Do any of you happen to know of anyone who goes through which childhood vaccines are best, weighing concerns people raise against likelihood and severity of disease? My immediate searches just bring up either government sites or similar, and extreme skeptics, which is not helpful.

It might be worth letting your friend know it doesn't have to be vax or not. I found the early childhood vaccines to be a slam dunk in terms of risk vs illness, but I wasn't thrilled with the schedule. We did one vaccine at a time. It meant more doc visits, but that wasn't a problem for me and the ped. was fine with spacing them out.

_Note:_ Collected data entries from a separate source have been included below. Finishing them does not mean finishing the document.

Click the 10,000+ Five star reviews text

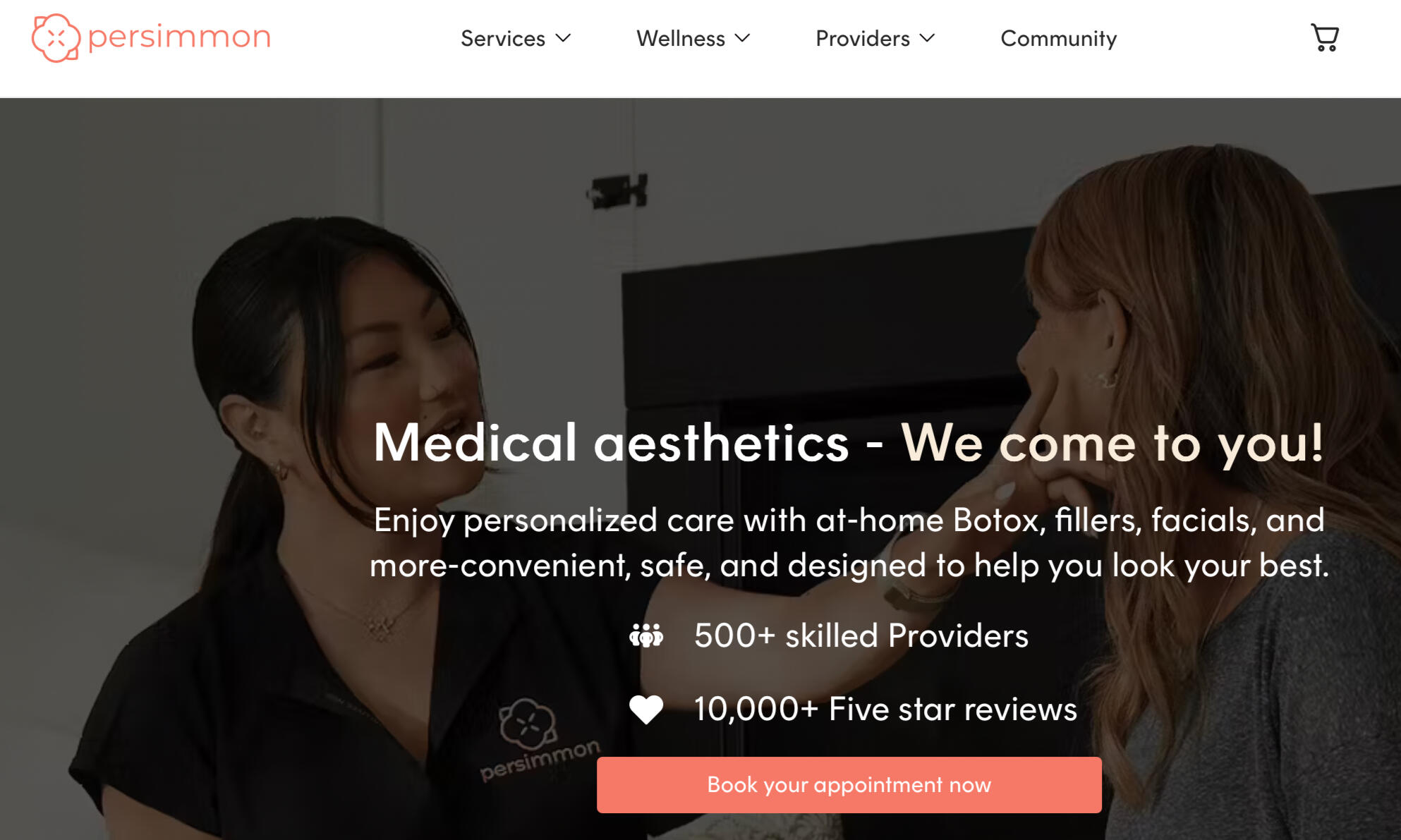885,709
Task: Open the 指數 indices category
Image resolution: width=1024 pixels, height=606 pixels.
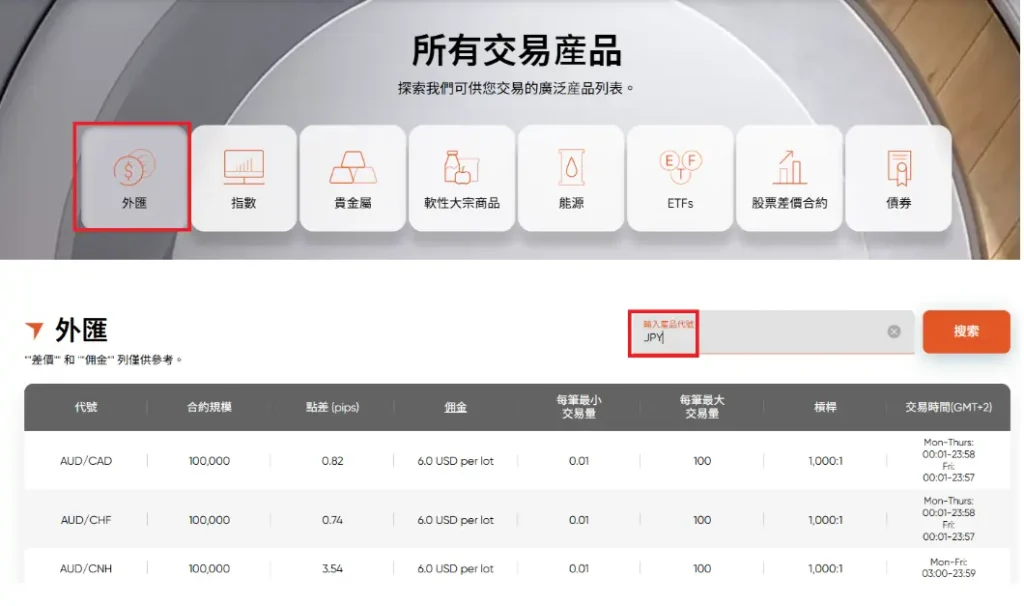Action: click(x=244, y=178)
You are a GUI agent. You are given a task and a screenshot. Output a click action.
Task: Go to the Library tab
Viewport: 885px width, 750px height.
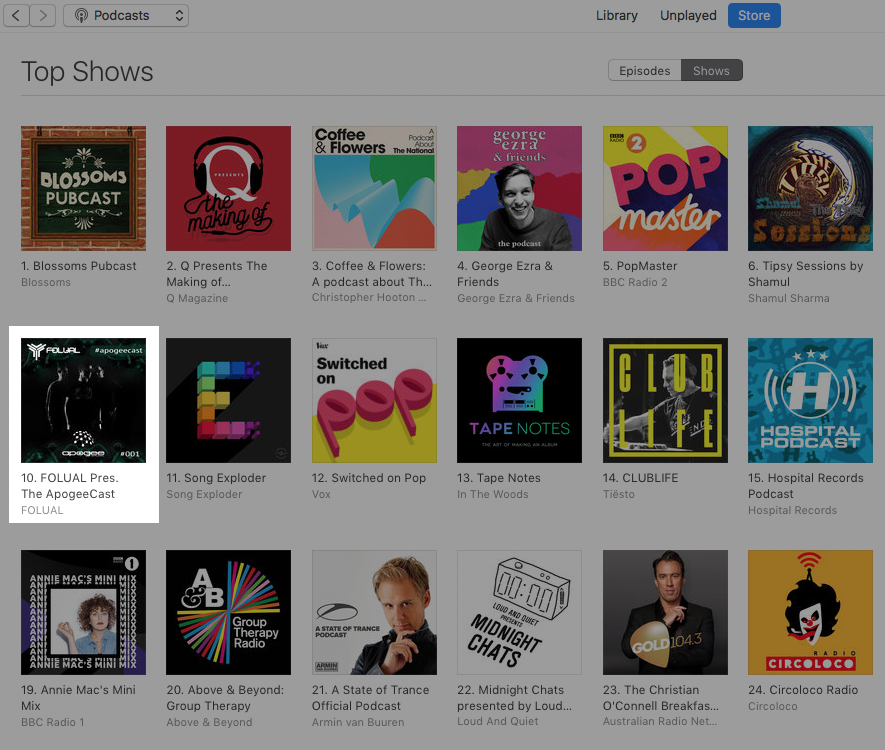tap(617, 15)
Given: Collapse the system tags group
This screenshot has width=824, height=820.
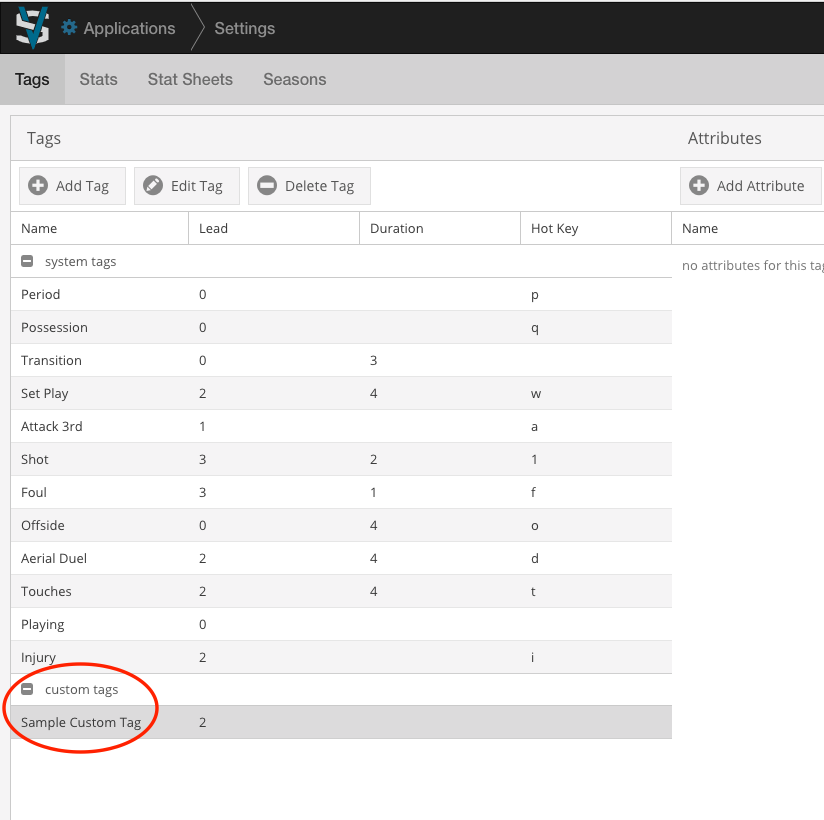Looking at the screenshot, I should coord(28,262).
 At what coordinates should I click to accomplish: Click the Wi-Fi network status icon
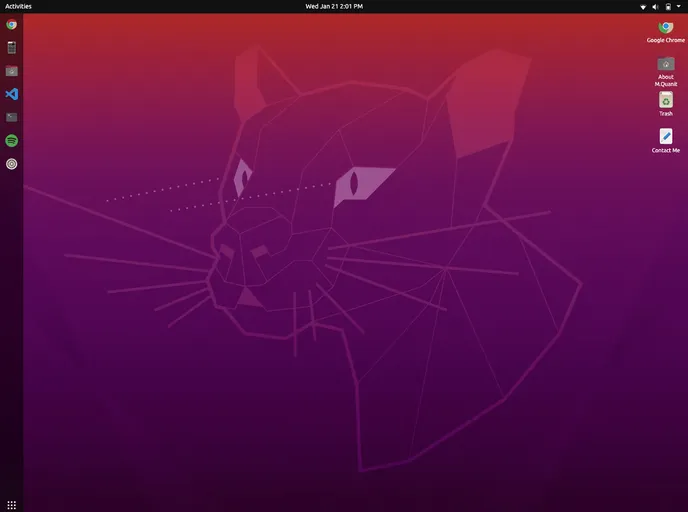(643, 6)
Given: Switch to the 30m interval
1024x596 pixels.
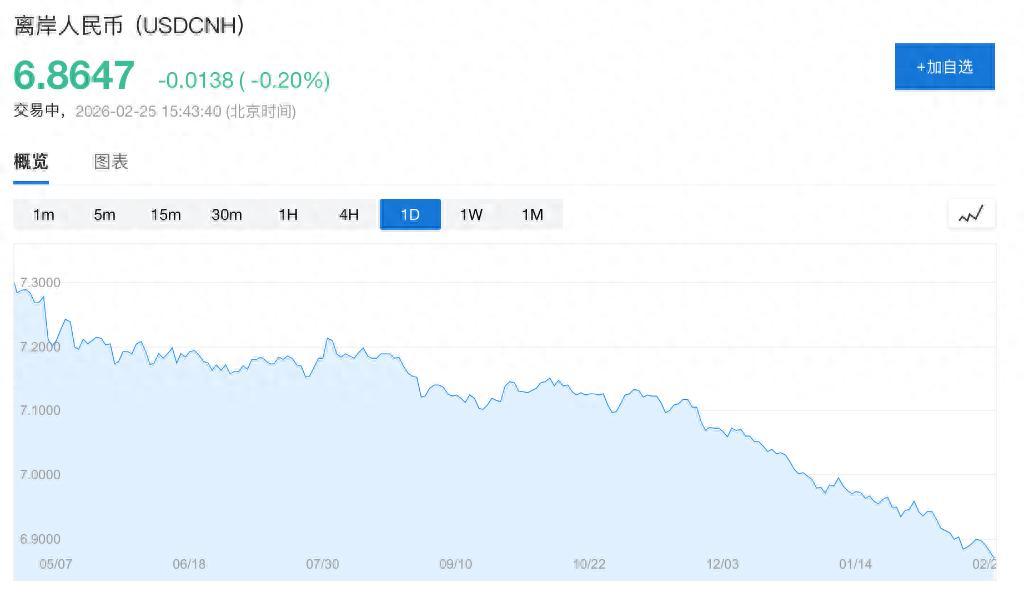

I felt like it was a case of comparing extreme and unlikely scenarios. Complications of the vaccines vs chance of getting the thing if not vaccinated. For cases where there is some kind of herd immunity the individual calculus vs the government calculus are obviously going to be different.

Mostly I'd suggest worrying less until you actually encounter something. Its hard to tell a new parent that. Encourage them to have more kids after the first one. By the third one they should be less concerned.

Someone needs to hire Scott to write "20 childhood illnesses The Jews don't want your child protected from." He's pretty good at those, and there's a legitimate hippie-bashing angle you could take to avoid turning people off.

It's unfortunate that 99% of public health writers can't help sneering at their audience.